Collected data
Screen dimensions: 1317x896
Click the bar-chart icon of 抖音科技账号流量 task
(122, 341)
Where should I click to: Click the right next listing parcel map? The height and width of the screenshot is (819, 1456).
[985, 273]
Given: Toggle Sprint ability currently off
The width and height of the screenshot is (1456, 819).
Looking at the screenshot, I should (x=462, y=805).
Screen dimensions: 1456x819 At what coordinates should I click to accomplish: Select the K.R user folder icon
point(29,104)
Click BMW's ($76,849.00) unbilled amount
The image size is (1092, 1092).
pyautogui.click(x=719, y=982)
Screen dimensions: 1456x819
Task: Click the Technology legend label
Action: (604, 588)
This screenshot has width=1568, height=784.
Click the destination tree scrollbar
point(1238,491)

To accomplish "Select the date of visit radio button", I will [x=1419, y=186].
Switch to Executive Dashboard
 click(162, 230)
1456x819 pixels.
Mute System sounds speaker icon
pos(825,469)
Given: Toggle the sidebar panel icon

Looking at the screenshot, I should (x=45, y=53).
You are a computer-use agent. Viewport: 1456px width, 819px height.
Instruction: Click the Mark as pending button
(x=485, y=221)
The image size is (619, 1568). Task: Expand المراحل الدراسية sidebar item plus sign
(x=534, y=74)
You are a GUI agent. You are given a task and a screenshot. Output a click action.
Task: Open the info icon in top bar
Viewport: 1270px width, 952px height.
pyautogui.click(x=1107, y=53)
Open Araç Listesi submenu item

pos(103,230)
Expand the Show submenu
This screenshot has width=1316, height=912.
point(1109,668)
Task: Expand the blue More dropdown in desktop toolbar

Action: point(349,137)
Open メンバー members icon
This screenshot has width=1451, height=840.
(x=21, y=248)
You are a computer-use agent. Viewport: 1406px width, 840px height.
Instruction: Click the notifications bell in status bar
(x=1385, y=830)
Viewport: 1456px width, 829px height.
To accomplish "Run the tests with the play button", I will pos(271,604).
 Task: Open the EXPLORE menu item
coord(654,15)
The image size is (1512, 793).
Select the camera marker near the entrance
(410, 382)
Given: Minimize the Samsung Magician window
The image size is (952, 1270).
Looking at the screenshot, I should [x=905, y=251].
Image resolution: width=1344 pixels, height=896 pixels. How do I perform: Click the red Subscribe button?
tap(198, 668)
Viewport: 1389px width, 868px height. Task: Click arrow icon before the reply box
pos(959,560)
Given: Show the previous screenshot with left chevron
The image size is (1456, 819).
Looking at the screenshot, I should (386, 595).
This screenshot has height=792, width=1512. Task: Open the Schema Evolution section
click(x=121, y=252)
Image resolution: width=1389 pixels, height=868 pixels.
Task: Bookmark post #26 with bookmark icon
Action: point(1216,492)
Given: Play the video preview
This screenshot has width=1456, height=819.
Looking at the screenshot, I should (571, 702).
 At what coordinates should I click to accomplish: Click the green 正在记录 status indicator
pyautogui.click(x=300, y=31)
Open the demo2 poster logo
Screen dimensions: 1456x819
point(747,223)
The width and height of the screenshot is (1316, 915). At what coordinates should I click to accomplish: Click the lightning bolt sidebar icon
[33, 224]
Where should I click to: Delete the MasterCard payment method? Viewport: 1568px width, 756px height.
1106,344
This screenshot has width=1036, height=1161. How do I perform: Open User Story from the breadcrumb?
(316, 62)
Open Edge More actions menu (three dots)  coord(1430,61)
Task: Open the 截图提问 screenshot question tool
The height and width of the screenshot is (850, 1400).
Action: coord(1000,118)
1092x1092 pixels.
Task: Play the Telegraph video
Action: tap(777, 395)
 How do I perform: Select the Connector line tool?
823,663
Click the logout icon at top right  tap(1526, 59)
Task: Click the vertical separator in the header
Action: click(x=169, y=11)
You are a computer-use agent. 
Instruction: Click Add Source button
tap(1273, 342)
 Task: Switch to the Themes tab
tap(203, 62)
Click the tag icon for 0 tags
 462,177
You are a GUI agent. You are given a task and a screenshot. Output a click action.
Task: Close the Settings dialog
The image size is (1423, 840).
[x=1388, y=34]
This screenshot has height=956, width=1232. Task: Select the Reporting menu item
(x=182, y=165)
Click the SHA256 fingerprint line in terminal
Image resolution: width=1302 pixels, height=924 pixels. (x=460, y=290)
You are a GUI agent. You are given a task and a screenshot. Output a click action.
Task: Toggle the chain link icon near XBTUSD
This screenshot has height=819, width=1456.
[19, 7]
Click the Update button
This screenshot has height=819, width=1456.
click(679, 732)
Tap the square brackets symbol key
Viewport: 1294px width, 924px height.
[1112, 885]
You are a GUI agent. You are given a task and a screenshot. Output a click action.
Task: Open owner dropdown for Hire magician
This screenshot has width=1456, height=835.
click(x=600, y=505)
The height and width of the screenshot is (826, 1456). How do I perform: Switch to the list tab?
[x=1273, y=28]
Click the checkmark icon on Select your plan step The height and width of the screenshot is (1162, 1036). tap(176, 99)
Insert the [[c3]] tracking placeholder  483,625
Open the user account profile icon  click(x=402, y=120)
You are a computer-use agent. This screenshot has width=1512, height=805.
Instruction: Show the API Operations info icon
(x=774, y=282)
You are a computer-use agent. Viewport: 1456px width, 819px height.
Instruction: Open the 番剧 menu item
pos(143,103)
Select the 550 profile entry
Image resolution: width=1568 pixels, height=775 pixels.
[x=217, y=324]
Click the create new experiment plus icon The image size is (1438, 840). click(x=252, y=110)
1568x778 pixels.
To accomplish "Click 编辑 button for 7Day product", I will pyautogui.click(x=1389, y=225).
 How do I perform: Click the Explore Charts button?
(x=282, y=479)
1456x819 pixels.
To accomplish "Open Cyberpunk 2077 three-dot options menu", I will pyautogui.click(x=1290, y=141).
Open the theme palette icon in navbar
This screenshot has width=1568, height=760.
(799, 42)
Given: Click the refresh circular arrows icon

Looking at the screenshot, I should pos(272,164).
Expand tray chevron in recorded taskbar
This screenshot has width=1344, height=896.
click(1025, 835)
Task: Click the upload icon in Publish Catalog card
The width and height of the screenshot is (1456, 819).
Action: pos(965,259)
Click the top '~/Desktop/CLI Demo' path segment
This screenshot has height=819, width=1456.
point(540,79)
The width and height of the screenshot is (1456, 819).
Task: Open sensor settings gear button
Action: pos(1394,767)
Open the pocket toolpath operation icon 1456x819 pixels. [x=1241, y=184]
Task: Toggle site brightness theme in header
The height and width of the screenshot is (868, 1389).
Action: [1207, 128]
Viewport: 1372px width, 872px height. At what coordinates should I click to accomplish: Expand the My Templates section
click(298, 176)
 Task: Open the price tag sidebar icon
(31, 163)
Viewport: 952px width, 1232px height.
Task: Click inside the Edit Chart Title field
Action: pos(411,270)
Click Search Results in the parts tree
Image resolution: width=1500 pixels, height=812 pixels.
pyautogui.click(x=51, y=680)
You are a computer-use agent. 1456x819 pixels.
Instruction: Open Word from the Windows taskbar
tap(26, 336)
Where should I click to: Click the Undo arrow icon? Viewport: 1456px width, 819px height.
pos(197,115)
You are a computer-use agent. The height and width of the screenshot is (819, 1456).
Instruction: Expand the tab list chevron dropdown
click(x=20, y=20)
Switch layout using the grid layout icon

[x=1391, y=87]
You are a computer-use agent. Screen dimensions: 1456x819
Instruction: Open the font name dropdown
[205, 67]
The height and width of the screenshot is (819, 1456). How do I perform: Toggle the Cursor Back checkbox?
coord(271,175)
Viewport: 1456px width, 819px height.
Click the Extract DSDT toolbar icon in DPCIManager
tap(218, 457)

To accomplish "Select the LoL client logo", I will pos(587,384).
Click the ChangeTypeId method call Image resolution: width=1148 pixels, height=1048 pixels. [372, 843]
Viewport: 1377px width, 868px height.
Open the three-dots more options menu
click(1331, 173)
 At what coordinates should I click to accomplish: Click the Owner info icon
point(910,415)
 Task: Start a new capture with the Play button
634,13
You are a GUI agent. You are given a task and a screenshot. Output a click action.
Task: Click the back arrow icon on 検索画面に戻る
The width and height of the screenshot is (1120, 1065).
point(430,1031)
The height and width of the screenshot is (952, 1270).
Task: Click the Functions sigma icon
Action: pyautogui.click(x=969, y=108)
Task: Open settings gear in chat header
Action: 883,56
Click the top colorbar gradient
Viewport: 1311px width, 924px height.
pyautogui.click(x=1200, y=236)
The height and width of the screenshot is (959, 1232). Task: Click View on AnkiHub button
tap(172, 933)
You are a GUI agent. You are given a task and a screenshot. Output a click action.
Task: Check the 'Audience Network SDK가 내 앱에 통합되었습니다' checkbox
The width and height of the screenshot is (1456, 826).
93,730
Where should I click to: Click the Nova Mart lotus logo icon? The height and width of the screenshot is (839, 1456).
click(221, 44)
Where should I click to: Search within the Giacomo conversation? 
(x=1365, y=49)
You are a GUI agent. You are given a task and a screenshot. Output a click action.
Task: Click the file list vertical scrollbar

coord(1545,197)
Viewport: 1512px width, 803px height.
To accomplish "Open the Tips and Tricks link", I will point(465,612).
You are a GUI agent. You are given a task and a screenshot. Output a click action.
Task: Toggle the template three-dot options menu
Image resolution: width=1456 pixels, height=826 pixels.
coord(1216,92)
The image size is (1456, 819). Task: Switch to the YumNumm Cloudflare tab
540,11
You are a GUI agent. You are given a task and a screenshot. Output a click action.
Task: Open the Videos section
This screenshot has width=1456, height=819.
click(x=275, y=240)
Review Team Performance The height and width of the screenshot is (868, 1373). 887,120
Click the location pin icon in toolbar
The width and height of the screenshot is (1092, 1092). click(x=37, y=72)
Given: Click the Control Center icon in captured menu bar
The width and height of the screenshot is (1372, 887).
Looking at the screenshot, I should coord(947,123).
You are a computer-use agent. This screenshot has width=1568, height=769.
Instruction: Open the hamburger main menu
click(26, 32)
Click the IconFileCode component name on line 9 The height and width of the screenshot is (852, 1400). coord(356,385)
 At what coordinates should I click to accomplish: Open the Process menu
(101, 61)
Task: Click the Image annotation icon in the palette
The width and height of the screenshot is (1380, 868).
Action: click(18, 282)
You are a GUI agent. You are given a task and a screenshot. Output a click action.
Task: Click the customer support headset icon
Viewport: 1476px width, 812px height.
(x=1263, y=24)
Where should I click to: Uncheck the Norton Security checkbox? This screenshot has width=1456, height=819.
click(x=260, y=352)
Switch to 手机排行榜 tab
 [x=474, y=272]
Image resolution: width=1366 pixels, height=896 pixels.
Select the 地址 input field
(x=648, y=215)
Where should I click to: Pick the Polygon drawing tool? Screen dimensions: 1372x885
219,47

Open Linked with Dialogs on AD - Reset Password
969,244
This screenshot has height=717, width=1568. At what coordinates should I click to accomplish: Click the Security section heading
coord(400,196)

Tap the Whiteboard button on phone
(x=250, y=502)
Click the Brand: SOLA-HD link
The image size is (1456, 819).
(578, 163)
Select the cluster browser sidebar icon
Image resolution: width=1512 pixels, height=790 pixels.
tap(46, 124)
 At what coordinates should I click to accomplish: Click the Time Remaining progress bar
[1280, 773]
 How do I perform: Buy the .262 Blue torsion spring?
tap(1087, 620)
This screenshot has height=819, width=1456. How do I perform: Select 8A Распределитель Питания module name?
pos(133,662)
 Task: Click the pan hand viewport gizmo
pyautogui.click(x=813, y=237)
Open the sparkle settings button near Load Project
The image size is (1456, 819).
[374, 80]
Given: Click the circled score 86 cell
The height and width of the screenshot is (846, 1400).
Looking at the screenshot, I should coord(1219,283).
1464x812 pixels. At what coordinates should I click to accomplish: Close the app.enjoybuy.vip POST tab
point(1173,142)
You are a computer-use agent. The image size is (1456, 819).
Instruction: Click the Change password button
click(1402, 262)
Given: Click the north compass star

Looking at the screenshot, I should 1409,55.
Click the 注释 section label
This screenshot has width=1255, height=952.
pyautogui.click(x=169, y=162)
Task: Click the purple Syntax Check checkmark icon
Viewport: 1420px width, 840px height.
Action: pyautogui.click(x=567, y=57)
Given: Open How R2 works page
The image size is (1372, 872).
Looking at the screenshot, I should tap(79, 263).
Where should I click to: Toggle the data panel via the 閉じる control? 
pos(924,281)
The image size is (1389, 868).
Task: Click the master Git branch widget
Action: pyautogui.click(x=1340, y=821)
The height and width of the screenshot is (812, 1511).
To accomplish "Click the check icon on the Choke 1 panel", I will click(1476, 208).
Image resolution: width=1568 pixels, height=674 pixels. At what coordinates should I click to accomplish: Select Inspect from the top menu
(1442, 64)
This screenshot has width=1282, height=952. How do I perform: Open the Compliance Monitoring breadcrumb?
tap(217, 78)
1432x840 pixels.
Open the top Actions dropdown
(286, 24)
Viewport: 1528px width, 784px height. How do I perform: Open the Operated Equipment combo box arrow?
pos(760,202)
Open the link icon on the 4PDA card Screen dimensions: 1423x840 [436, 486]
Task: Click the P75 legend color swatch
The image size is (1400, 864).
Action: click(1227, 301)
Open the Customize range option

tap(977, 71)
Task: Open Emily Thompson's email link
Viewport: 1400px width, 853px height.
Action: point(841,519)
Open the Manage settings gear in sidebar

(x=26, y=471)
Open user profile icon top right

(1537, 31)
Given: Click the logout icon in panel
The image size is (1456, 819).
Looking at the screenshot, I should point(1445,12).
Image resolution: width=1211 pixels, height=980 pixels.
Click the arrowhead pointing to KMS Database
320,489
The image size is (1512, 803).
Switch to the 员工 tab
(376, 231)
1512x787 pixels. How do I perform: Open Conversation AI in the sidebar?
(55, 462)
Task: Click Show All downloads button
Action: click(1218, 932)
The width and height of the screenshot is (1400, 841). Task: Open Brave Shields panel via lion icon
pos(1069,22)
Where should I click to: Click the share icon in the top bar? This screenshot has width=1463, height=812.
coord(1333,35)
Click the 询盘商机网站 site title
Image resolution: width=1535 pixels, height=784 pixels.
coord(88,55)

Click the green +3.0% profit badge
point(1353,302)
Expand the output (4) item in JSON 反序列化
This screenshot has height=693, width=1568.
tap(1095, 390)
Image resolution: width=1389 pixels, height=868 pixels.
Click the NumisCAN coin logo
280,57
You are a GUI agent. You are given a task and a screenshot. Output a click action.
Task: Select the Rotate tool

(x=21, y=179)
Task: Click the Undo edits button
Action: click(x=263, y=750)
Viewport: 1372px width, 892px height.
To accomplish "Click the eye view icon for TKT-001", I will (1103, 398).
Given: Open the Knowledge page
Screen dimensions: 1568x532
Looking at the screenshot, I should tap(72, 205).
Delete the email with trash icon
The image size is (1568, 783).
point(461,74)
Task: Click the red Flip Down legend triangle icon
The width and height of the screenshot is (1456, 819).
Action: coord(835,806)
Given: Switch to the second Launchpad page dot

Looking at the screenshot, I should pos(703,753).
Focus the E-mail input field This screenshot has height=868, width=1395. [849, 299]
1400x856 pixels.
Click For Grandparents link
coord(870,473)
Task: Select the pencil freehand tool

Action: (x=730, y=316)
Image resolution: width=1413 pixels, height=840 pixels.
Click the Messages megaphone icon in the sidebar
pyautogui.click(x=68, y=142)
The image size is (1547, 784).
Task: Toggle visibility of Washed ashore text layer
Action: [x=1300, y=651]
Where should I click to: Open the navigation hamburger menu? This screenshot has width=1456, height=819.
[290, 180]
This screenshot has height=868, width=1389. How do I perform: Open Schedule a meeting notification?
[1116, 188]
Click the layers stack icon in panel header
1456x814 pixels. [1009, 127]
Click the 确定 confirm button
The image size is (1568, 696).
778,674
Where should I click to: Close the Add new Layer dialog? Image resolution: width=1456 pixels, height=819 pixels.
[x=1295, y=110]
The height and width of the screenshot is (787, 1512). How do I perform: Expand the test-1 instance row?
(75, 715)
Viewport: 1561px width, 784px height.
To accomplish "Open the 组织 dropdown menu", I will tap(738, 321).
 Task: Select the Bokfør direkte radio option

*Work required*: With "radio" as the search string, filter the records and return each line that has it.

*Answer section*:
To accomplish "Select the date of visit radio button", I will [x=1419, y=186].
 Task: Select the Bokfør direkte radio option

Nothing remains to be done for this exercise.